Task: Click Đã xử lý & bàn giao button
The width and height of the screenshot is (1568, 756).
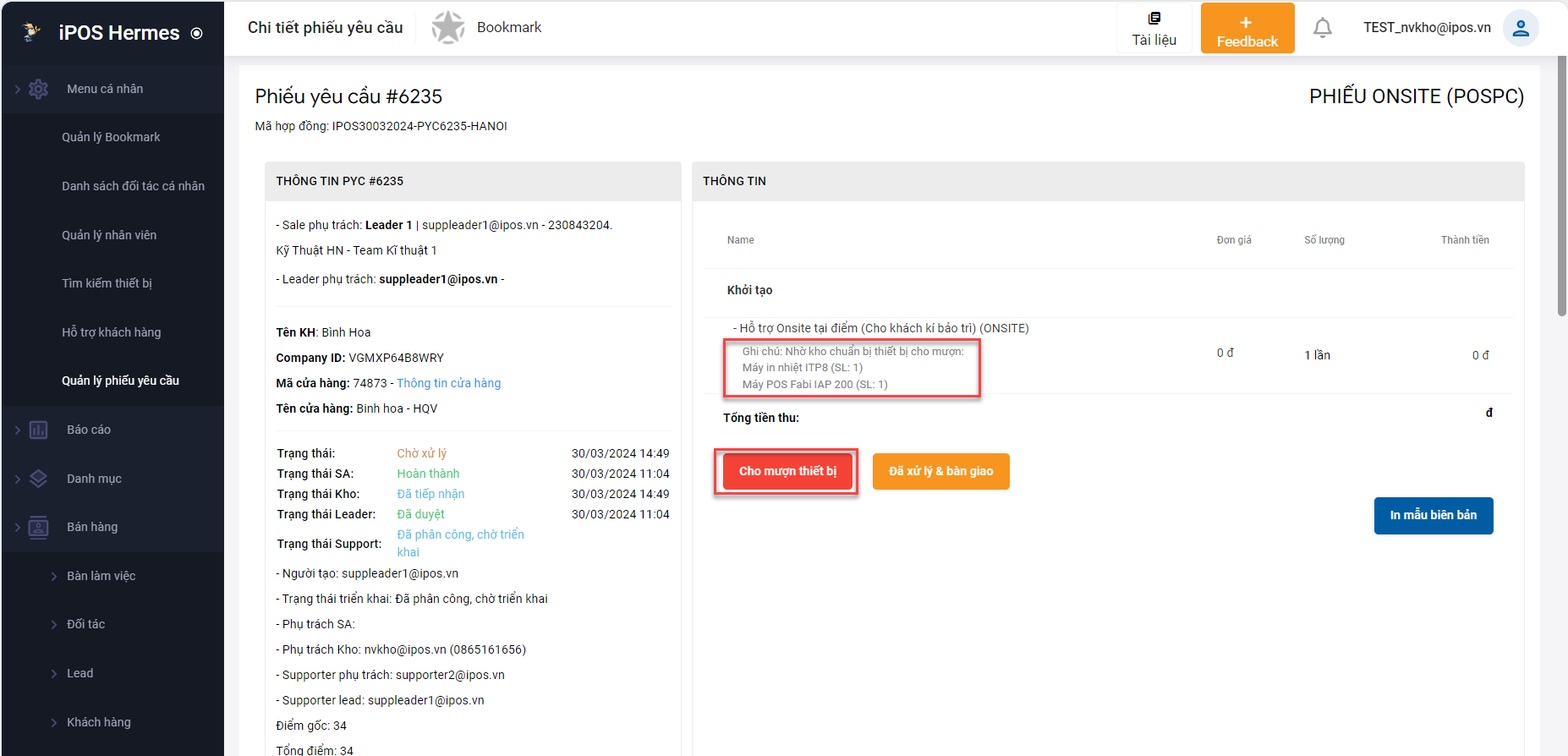Action: [x=940, y=471]
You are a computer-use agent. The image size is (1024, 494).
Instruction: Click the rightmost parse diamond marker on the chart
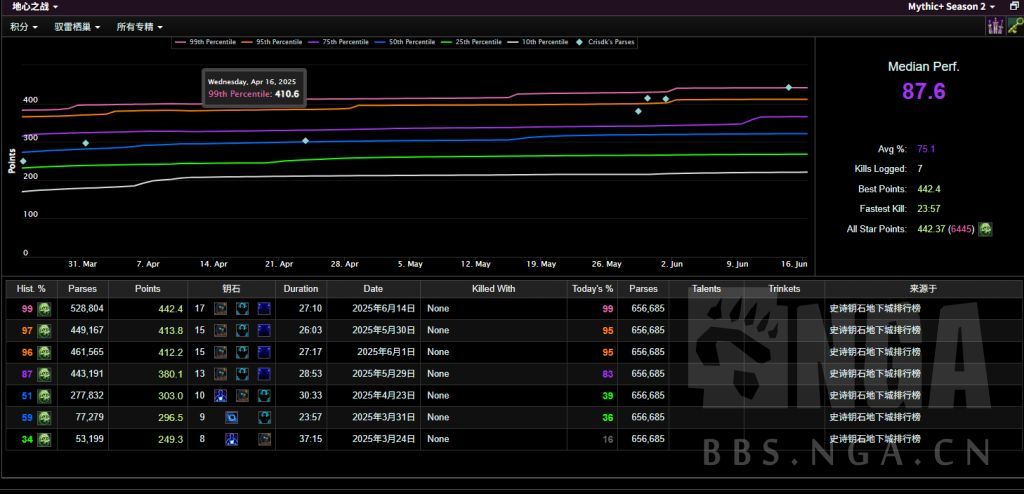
^^^^
Written instruction –
Could you retype all of the rows above word for word, leaving the pictures out?

Right answer –
Task: Click Đã xử lý & bàn giao button
The width and height of the screenshot is (1568, 756).
Action: [x=940, y=471]
You are a computer-use agent. The image size is (1024, 494).
Instruction: Click the rightmost parse diamond marker on the chart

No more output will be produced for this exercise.